> **Task to complete**:
Copy nothing from the entries below except the lines from the one containing "Task: Click the Reset filters button" through the one containing "Click the Dec", and copy those exactly.
:::::
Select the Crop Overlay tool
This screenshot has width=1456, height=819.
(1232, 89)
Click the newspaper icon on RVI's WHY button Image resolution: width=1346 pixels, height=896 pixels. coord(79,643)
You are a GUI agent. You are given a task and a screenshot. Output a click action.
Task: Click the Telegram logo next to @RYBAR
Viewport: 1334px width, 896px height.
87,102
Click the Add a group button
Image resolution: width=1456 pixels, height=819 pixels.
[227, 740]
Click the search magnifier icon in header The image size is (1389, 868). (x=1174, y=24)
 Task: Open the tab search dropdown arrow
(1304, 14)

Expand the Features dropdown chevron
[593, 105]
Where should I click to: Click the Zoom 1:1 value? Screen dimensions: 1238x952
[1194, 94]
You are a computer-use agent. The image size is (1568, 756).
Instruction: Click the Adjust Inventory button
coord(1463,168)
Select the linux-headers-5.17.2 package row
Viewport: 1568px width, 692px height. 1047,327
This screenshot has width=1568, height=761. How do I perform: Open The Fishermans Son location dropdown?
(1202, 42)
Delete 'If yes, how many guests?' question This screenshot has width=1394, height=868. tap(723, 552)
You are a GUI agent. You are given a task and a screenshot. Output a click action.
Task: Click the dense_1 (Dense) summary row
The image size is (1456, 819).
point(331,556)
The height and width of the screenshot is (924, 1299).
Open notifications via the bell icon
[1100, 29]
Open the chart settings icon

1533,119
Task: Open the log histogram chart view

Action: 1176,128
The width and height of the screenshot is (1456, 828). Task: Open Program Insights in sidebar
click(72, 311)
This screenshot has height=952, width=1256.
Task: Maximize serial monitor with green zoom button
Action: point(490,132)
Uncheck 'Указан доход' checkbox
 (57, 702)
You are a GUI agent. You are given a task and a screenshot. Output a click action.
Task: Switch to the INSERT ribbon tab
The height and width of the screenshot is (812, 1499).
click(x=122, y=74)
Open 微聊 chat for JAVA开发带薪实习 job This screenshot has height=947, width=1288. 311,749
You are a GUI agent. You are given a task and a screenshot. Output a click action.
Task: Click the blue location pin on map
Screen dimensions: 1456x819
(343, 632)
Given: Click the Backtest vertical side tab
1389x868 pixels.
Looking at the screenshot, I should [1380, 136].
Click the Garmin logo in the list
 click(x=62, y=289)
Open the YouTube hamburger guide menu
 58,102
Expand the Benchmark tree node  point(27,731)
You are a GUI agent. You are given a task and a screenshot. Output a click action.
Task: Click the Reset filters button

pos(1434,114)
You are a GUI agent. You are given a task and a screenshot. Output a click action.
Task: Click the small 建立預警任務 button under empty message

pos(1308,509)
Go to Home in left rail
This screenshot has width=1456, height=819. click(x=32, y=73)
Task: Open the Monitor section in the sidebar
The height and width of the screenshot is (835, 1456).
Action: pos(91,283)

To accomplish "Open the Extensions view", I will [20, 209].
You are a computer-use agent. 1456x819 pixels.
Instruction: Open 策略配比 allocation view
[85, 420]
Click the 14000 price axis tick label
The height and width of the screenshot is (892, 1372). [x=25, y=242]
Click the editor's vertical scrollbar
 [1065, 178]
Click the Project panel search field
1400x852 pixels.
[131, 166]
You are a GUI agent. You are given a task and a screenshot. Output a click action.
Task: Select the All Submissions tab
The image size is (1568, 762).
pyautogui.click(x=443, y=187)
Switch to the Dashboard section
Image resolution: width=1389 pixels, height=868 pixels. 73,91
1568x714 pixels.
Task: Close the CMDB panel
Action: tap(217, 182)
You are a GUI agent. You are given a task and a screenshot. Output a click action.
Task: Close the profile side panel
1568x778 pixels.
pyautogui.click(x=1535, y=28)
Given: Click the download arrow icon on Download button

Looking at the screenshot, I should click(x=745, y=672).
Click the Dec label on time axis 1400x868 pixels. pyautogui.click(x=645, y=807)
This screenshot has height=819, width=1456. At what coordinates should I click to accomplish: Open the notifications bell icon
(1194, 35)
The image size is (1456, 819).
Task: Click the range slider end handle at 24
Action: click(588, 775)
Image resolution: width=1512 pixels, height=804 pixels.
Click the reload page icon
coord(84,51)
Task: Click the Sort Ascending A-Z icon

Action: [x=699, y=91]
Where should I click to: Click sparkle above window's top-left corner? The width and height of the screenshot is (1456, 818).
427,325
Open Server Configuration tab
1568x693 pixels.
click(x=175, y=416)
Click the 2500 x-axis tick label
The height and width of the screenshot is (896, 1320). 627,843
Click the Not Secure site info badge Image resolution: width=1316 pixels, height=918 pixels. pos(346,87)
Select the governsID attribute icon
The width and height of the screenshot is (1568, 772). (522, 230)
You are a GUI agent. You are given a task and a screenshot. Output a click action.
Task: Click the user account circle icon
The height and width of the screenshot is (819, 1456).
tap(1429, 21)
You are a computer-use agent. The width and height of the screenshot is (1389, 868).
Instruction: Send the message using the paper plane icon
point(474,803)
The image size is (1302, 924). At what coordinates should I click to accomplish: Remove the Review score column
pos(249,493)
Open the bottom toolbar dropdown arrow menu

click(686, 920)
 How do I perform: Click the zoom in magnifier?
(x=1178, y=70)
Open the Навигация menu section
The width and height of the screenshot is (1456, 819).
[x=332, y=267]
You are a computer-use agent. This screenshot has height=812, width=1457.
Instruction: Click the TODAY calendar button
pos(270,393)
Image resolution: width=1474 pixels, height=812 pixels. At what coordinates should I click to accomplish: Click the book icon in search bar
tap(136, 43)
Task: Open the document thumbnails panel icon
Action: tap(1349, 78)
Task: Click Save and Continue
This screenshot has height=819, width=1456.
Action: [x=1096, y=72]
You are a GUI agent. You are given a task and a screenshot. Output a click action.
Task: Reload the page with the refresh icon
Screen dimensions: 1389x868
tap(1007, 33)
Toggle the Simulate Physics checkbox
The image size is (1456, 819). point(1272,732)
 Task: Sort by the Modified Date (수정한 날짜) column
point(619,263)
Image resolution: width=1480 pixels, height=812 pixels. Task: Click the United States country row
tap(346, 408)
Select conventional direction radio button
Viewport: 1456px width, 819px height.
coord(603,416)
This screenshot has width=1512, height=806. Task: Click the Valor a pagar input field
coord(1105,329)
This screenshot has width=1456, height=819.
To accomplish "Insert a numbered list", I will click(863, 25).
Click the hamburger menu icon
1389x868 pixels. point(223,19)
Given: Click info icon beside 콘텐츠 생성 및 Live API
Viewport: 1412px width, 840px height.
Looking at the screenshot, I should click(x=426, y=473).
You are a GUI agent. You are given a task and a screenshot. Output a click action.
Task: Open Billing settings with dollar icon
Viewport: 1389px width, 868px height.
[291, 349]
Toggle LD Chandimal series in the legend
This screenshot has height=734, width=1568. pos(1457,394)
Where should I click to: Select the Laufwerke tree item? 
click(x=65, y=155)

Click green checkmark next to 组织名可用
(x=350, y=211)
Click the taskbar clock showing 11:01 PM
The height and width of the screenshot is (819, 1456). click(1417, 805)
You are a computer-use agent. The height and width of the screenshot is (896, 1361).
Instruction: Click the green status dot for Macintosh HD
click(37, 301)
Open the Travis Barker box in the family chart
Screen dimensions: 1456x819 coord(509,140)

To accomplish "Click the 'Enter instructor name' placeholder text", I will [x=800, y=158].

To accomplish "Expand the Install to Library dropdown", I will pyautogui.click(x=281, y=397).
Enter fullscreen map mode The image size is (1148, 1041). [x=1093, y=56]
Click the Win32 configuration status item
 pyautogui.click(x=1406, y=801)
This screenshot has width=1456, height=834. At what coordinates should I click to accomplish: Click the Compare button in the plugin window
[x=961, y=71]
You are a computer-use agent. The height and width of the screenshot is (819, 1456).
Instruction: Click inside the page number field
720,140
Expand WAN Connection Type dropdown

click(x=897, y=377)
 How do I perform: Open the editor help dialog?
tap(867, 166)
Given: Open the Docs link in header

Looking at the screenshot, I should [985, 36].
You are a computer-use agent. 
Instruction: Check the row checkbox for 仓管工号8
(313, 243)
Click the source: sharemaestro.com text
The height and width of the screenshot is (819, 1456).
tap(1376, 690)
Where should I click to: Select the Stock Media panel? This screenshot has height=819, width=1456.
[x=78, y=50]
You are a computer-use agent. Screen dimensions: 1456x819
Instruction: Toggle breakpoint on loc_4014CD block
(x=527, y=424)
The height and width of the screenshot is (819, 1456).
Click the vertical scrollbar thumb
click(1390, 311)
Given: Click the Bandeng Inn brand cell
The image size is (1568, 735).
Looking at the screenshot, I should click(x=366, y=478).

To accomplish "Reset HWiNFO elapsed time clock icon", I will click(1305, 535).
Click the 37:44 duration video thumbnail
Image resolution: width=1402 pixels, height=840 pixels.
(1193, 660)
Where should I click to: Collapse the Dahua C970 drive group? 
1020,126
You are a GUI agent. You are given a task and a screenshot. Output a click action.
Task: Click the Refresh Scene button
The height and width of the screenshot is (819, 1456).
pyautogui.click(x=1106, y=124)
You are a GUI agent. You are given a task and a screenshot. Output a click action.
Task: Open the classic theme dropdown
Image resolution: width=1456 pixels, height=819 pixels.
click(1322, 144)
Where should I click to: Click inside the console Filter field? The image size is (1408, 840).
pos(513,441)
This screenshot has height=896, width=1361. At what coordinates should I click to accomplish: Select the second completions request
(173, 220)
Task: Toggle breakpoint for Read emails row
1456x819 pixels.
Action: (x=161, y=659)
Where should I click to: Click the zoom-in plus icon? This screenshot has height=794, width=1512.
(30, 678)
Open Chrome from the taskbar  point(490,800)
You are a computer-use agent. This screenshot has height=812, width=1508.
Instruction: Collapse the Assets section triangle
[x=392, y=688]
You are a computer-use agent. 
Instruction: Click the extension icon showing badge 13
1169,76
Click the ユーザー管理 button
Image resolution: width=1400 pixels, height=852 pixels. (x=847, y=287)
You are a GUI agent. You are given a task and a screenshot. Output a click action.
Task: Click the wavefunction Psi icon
:::::
> **Solution to this exercise**:
Task: Click the Reset filters button

pos(1434,114)
You are a GUI agent. You are given a task and a screenshot. Output a click action.
Task: Click the small 建立預警任務 button under empty message

pos(1308,509)
Go to Home in left rail
This screenshot has width=1456, height=819. click(x=32, y=73)
Task: Open the Monitor section in the sidebar
The height and width of the screenshot is (835, 1456).
Action: pos(91,283)

To accomplish "Open the Extensions view", I will [20, 209].
You are a computer-use agent. 1456x819 pixels.
Instruction: Open 策略配比 allocation view
[85, 420]
Click the 14000 price axis tick label
The height and width of the screenshot is (892, 1372). [x=25, y=242]
Click the editor's vertical scrollbar
 [1065, 178]
Click the Project panel search field
1400x852 pixels.
[131, 166]
You are a GUI agent. You are given a task and a screenshot. Output a click action.
Task: Select the All Submissions tab
The image size is (1568, 762).
pyautogui.click(x=443, y=187)
Switch to the Dashboard section
Image resolution: width=1389 pixels, height=868 pixels. 73,91
1568x714 pixels.
Task: Close the CMDB panel
Action: tap(217, 182)
You are a GUI agent. You are given a task and a screenshot. Output a click action.
Task: Close the profile side panel
1568x778 pixels.
pyautogui.click(x=1535, y=28)
Given: Click the download arrow icon on Download button

Looking at the screenshot, I should click(x=745, y=672).
Click the Dec label on time axis 1400x868 pixels. pyautogui.click(x=645, y=807)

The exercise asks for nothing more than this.